The Bishop of London, Rt. Rev. Richard Chartres said those who are made redundant may welcome the release from a working life that left them responding to emails and phone calls at all hours over their Blackberry devices. He said the financial crisis would help people work out what is truly valuable in life. “Sometimes indeed people seem to be relieved to get off the treadmill and to be given an opportunity to reconsider what they really want out of life,” he stated. However, he faces accusations of insensitivity at a time when unemployment is at a 12-year high, close to 2 million in Britain, causing thousands of redundant workers to see their houses repossessed as they fall behind with mortgage payments.
Losing your job is never easy because it is not only your way of making a living you have lost, but also your colleagues and your lifestyle. The current economic climate makes it even harder. Britain is at “serious risk” of entering a decade-long recession similar to that experienced by Japan in the 1990s, the outgoing deputy governor of the Bank of England, Sir John Gieve, has warned the nation recently.
According to the International Monetary Fund, Britain is to suffer worst recession of any advanced nation. The economy will shrink by 2.8 per cent this year, with Britain faring significantly worse than the United States, Western Europe or Japan due to its reliance on the financial sector.
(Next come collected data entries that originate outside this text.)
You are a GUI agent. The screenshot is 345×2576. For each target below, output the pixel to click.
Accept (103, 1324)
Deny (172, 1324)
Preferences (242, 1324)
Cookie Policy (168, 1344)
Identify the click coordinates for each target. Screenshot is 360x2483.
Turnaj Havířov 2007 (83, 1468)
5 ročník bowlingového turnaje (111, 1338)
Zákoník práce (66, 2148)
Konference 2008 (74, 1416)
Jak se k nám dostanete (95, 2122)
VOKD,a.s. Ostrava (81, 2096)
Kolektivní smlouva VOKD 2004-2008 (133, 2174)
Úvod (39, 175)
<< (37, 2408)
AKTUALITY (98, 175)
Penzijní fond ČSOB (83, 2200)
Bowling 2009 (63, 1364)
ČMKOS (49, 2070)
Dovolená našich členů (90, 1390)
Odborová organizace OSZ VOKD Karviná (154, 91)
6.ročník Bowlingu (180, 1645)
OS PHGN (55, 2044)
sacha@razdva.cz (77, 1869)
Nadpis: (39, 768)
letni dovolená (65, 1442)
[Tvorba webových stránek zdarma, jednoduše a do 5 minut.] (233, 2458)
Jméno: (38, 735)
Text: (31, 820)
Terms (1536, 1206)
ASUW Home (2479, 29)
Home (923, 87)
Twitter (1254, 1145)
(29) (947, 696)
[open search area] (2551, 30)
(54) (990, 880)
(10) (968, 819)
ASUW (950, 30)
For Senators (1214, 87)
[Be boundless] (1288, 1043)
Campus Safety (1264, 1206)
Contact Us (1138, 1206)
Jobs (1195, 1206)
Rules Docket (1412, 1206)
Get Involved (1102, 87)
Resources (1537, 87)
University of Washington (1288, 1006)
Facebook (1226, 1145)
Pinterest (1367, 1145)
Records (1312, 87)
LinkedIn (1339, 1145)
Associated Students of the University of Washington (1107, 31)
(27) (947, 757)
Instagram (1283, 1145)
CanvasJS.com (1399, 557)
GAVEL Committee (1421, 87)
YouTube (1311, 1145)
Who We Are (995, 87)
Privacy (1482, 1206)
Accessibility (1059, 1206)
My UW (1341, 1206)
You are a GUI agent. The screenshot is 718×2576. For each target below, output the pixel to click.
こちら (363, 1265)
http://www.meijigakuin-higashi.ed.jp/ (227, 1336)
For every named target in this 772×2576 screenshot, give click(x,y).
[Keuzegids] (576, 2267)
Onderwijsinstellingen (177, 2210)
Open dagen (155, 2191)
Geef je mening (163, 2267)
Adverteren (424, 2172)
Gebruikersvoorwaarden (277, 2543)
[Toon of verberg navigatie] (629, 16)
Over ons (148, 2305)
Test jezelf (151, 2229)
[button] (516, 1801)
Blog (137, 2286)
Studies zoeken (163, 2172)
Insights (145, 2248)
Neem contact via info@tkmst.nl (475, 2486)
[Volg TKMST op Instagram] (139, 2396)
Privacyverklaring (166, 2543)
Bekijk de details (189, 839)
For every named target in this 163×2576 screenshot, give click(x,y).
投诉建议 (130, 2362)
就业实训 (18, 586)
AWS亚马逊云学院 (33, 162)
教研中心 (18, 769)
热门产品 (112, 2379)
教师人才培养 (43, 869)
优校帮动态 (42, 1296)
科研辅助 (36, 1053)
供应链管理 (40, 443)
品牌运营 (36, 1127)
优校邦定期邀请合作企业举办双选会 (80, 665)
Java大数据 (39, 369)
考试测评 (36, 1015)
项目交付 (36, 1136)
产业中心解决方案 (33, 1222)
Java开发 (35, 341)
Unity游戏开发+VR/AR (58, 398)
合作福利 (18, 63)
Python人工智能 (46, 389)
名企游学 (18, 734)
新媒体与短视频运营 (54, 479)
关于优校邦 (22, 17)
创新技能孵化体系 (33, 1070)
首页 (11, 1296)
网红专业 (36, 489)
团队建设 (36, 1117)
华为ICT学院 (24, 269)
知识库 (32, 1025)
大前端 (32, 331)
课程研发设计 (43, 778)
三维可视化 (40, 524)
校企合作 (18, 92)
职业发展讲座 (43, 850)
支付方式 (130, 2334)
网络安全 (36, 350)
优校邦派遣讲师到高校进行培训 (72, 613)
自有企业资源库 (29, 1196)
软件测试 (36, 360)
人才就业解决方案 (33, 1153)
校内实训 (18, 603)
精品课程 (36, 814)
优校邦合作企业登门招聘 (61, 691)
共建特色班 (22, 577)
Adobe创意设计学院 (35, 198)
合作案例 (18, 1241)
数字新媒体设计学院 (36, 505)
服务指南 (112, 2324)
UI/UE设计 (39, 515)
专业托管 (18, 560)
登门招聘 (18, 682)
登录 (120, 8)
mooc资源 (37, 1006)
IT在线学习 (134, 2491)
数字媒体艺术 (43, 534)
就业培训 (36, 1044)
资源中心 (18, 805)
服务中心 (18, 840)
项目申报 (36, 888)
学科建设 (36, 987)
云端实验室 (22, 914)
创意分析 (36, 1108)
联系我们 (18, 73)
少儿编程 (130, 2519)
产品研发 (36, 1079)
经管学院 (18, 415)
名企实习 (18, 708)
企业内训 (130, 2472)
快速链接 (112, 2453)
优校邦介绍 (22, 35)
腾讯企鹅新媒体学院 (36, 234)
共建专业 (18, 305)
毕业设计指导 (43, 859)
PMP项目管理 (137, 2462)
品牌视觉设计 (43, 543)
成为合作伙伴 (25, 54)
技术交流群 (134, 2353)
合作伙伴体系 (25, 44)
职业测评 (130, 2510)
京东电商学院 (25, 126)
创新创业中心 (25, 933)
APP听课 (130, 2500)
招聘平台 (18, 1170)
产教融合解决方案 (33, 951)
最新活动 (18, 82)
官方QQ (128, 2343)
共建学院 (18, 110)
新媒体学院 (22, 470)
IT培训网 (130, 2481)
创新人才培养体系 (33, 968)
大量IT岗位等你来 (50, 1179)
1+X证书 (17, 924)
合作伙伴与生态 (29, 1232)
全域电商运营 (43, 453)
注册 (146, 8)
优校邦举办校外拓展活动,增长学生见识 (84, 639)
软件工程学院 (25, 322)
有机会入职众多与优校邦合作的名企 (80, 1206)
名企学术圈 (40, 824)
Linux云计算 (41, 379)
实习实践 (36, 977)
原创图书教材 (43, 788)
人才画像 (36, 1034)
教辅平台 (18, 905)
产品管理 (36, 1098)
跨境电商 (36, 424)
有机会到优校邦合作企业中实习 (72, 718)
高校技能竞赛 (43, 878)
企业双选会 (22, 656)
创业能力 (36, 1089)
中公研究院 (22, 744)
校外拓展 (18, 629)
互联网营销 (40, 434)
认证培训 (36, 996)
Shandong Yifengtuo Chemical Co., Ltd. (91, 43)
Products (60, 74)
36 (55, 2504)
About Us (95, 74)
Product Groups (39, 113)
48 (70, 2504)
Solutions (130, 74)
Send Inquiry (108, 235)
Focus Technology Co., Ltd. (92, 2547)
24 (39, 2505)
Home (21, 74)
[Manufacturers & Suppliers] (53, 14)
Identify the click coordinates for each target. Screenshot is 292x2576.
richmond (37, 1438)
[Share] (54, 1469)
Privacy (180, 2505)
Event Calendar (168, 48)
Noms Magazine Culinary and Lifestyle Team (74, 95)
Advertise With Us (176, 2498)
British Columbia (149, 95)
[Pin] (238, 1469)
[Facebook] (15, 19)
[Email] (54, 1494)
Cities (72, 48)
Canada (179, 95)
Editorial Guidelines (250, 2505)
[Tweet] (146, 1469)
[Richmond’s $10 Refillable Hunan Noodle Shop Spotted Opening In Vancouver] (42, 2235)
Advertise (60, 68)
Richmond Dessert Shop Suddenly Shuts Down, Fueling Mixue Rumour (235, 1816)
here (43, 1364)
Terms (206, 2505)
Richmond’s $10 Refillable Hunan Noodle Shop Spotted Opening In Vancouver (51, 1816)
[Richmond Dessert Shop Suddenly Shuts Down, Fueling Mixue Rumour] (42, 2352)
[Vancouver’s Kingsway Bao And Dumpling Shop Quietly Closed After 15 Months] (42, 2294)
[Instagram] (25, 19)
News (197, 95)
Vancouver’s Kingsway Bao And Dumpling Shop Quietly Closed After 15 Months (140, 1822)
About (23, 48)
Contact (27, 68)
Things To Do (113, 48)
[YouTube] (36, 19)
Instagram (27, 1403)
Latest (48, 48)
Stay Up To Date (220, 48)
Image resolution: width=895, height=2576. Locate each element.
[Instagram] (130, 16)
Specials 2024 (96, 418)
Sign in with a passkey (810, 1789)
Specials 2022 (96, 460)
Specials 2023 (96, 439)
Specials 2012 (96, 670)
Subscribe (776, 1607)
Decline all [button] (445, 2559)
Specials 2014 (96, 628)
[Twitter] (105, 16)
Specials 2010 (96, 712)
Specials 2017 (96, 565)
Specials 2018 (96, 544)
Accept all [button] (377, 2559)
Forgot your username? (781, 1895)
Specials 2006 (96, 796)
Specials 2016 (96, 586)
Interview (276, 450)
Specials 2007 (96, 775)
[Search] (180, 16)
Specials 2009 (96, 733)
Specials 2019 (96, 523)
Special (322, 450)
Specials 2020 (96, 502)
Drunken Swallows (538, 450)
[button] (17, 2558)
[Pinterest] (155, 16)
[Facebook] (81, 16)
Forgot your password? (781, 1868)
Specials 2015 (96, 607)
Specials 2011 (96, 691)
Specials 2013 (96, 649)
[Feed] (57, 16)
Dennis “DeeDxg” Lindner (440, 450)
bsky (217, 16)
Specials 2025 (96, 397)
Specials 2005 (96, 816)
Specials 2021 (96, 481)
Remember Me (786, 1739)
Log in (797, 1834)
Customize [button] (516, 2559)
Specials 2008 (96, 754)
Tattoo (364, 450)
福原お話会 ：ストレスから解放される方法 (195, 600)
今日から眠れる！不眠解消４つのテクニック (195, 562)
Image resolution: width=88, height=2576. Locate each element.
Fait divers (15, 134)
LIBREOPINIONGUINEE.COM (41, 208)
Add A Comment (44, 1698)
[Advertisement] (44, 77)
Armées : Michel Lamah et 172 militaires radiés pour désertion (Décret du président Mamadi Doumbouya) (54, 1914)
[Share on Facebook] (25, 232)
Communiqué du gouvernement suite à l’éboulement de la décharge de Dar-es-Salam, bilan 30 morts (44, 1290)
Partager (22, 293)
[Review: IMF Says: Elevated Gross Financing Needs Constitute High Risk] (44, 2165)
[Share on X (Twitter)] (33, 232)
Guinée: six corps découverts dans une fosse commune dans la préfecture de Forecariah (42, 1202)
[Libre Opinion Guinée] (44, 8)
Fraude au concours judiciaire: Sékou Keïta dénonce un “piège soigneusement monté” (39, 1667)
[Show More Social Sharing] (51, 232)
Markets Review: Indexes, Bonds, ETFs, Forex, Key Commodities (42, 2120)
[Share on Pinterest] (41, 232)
Not much of a comfort now, but the recession will pass and the economic situation worldwide will get better. But the real issue is: your job might not be there any more. The whole sector of an industry may be gone. The consumer behaviour may have changed beyond recognition. The products and services are constantly changing to provide better value to consumers. When the recession is finally over, you might not even have the necessary skills to serve clients the best possible way.
In life everything happens for a reason and each step back ends up being two steps forward. There is, no matter how gloomy the recession and its consequences, a silver lining. The hardest way to learn is by experience, but experience is also the best teacher. Use this time to be inspired. You could do worse than thinking about how you could come up with a business idea of your own.